Activity in the South Australian construction industry remains subdued, but there are expectations of a near-term uptick in non-residential and engineering construction arising out of work on the Olympic Dam expansion and the new Royal Adelaide Hospital.
While expectations regarding commercial property rents and capital values remain subdued in the immediate future, these are expected to pick up over the longer term.
Poor approval data, however, points to ongoing weakness in residential construction.
In the December quarter, on a seasonally adjusted basis, the total value of building and engineering construction work done in the state came in at $2.353 billion – up 0.68 per cent when compared with the September quarter ($2.337 billion) but down 3.36 per cent when compared with the same figure twelve months ago ($2.433 billion.)
Moving forward, expectations are somewhat positive. In the December quarter, the Confidence Index for the state on the Property Council of Australia Property Confidence Survey stood at 105.0 – slightly above the 100.0 point which separates overall optimism from pessimism.
Below is a snapshot of each sector within the industry:
Conditions in residential construction are severely depressed. At $1.126 billion (seasonally adjusted), the overall value of work done on residential buildings throughout the state registered its lowest level since the September quarter of 2008.
Looking ahead, approval data is not encouraging. At 661 and 707 respectively, the seasonally adjusted number of new dwelling units approved for construction in December and January marked the lowest and third-lowest such figures, respectively, since May 2001. This indicates the pace at which new work is coming in is now at 10-year lows.
Mixed signals cloud the market for renovations. As reported in our previous analysis for this state, Chris Schutze, General Manager of Scott Salisbury Homes, says his firm has experienced a 70 per cent increase in renovation work throughout Adelaide over the past two years and expects more to come this year. Approval figures, however, tell a different story. According to figures from the Australian Bureau of Statistics (ABS), the seasonally adjusted value of additions and alterations approved for existing properties has fallen from $186.7 million to $180.3 million over the past six months.
Commercial Property/Non-residential building
In the short term, expectations for rents, yields and capital values on commercial property remain subdued. In the current quarter, the majority of participants in the Property Council’s confidence survey expect capital values to contract significantly in retail and tourism and also to a lesser extent in office and industrial property, with retirement living being the only area of anticipated growth.

▶ [MATERIAL PROVIDED]
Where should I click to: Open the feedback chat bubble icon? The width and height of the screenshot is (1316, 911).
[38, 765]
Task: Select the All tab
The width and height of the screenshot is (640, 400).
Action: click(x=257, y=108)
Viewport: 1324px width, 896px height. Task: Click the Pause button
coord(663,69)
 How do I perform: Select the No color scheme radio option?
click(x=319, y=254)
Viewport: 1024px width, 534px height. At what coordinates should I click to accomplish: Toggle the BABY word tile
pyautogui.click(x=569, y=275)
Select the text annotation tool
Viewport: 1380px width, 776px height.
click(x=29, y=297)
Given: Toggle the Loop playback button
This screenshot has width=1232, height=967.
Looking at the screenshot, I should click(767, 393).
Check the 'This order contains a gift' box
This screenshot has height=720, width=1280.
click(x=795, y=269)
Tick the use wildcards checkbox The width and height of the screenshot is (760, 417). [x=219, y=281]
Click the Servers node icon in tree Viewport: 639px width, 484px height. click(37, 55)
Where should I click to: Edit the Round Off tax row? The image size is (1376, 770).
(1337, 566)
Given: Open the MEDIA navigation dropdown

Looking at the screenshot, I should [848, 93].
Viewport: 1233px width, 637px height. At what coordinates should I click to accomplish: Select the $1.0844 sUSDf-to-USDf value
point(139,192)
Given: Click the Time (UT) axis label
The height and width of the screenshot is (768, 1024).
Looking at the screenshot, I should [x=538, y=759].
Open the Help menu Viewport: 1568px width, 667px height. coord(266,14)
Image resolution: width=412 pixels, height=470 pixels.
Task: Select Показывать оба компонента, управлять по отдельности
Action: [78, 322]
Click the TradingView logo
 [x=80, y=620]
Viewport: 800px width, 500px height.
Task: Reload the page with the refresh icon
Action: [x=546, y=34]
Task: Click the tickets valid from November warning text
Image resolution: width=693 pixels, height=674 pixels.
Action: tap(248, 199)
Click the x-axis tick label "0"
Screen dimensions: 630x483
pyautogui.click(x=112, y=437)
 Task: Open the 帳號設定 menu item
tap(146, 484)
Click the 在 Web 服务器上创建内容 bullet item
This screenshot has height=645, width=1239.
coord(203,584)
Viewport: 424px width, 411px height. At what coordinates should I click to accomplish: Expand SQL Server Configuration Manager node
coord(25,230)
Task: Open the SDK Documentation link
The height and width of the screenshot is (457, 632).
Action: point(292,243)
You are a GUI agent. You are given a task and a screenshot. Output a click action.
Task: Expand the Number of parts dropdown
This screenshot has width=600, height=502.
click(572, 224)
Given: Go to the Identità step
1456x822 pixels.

▶ [SET OF TASKS]
1. In the South Australian construction report, what was the seasonally adjusted total value of building and engineering construction work done in the state in the December quarter?
2. Go on with the South Australian construction report from its last sentence, in the same style.

▶ [RESULTS IN ORDER]
1. $2.353 billion

2.
At 7.7 per cent, vacancy rates in Adelaide’s office market remain steady.
Longer term, however, commercial property expectations are more buoyant because of an anticipated flow-through increase in demand resulting from the Olympic Dam expansion.
In contrast, the immediate outlook for construction activity is positive, with a number of Property Council respondents saying work levels are rising in all categories except tourism. The outlook for non-residential construction is also being boosted by work on the new Royal Adelaide Hospital.
Assuming BHP’s Olympic Dam expansion eventually goes ahead, the overall value of engineering construction activity in the state is set to rise.
Outside of Olympic Dam, the other main new engineering construction projects on the horizon are the Witchery Hill iron ore project and the Oaklands Park Stormwater re-use scheme. The latter project, in the city of Marion, includes wetlands to clean harvested stormwater, aquifer injection for stormwater storage, landscape design of a park, and reticulation of 10km of pipelines to up to 30 reserves.
With the number of Property Council survey participants anticipating either a moderate or significant increase in employment levels within their firm (37.8 per cent) far outweighing those anticipating any decrease (14.6 per cent), the overall employment market in the South Australian construction industry appears set to strengthen.
With that, however, expectations are in place for a mild increase in construction costs. Some 45.2 per cent of survey respondents expect construction costs to rise this year (albeit with most expecting rises of less than 5 per cent), whereas only 35.4 per cent are anticipating any form of decrease in costs.